- [To do]: Up to and including the line that contains "Task: Click the Created at column header", reproduce every line exactly, beginning with the first line below.

- [Information supplied]:
• • •
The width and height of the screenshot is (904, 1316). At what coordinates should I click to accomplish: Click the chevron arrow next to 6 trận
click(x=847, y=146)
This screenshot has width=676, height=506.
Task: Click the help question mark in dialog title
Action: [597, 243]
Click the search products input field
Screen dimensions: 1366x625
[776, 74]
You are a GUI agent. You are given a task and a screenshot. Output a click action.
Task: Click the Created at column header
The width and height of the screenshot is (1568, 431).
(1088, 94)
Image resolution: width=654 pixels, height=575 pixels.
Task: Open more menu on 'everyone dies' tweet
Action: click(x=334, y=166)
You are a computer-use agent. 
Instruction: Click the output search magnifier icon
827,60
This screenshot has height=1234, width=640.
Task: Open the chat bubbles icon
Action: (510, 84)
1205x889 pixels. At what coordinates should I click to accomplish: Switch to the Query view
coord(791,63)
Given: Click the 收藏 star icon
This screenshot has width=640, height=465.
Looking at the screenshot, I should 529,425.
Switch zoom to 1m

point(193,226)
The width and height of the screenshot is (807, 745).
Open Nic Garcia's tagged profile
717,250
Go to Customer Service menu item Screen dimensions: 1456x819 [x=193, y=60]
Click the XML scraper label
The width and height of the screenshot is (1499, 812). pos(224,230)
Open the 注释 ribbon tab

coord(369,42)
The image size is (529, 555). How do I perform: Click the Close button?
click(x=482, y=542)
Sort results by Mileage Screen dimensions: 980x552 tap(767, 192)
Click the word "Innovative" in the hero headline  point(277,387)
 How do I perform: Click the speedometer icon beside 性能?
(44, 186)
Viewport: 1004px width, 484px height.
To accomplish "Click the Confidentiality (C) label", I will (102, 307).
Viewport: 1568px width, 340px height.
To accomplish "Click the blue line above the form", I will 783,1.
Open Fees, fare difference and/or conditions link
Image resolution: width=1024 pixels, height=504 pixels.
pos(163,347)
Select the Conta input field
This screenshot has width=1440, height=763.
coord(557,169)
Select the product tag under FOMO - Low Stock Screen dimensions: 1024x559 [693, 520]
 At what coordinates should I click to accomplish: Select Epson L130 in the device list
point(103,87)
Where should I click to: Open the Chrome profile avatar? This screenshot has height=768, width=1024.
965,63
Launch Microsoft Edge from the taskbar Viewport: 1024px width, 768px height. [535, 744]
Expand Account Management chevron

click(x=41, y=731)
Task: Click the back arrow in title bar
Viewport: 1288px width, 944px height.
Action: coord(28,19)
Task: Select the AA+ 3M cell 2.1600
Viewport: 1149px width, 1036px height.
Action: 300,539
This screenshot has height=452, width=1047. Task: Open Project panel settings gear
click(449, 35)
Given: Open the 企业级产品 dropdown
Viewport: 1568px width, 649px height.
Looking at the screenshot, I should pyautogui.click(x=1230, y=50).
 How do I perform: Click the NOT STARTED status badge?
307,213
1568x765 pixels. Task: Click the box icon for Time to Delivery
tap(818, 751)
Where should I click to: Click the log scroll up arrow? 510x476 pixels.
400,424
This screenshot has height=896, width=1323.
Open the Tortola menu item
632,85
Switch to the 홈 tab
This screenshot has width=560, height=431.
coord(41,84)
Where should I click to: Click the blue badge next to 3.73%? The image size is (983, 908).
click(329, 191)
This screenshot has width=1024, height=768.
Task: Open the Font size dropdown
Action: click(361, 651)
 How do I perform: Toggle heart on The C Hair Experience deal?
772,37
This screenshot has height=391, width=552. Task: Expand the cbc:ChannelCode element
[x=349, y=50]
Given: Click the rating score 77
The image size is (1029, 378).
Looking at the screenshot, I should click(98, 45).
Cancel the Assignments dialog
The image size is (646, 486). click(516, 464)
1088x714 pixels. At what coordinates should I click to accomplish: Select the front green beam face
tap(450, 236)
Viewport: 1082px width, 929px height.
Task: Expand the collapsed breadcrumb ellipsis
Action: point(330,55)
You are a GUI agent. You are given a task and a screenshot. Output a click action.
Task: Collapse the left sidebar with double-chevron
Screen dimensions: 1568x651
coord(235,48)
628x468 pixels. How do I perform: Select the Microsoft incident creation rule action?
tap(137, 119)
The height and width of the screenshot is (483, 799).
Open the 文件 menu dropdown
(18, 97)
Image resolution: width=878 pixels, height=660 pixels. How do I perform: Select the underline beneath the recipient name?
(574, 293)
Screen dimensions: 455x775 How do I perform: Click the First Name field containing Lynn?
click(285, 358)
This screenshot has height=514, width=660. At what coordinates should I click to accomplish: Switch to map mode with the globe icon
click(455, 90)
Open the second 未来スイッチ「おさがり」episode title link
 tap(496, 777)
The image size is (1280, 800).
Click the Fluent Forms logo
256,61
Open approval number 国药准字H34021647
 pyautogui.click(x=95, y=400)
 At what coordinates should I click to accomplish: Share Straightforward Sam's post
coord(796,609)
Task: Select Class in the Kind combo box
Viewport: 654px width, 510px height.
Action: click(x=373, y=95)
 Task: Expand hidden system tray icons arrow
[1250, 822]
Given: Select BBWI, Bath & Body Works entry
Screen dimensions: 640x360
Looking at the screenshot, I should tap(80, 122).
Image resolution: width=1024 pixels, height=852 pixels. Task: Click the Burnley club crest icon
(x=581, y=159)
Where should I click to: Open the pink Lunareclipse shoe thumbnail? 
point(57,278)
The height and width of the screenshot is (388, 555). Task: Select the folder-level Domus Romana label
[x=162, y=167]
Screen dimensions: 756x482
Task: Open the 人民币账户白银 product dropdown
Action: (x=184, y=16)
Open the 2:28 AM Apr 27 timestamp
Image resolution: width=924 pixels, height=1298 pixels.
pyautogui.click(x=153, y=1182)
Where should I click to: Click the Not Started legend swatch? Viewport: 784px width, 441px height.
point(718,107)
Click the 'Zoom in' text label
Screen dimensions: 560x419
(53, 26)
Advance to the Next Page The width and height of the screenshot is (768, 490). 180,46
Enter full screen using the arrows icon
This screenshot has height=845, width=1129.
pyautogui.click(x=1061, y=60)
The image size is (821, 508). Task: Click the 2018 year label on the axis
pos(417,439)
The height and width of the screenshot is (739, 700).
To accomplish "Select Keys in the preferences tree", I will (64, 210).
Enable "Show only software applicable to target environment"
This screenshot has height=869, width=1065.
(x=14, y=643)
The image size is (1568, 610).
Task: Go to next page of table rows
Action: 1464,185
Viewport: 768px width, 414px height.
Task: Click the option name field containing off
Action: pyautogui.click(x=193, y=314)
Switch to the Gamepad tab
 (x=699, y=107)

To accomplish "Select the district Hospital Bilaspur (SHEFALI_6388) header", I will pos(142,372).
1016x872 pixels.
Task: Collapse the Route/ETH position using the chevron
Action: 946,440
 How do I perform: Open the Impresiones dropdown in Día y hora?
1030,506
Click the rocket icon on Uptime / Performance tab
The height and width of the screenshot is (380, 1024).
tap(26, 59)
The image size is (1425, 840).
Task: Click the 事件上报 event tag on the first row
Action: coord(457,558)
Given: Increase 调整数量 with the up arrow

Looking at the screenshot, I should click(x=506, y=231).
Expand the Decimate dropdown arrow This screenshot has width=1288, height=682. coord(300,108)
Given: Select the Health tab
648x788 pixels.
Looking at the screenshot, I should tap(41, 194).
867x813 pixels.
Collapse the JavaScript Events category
• • •
- [Response to the exercise]:
The width and height of the screenshot is (904, 1316). At what coordinates should I click to accomplish: Click the chevron arrow next to 6 trận
click(x=847, y=146)
This screenshot has width=676, height=506.
Task: Click the help question mark in dialog title
Action: [597, 243]
Click the search products input field
Screen dimensions: 1366x625
[776, 74]
You are a GUI agent. You are given a task and a screenshot. Output a click action.
Task: Click the Created at column header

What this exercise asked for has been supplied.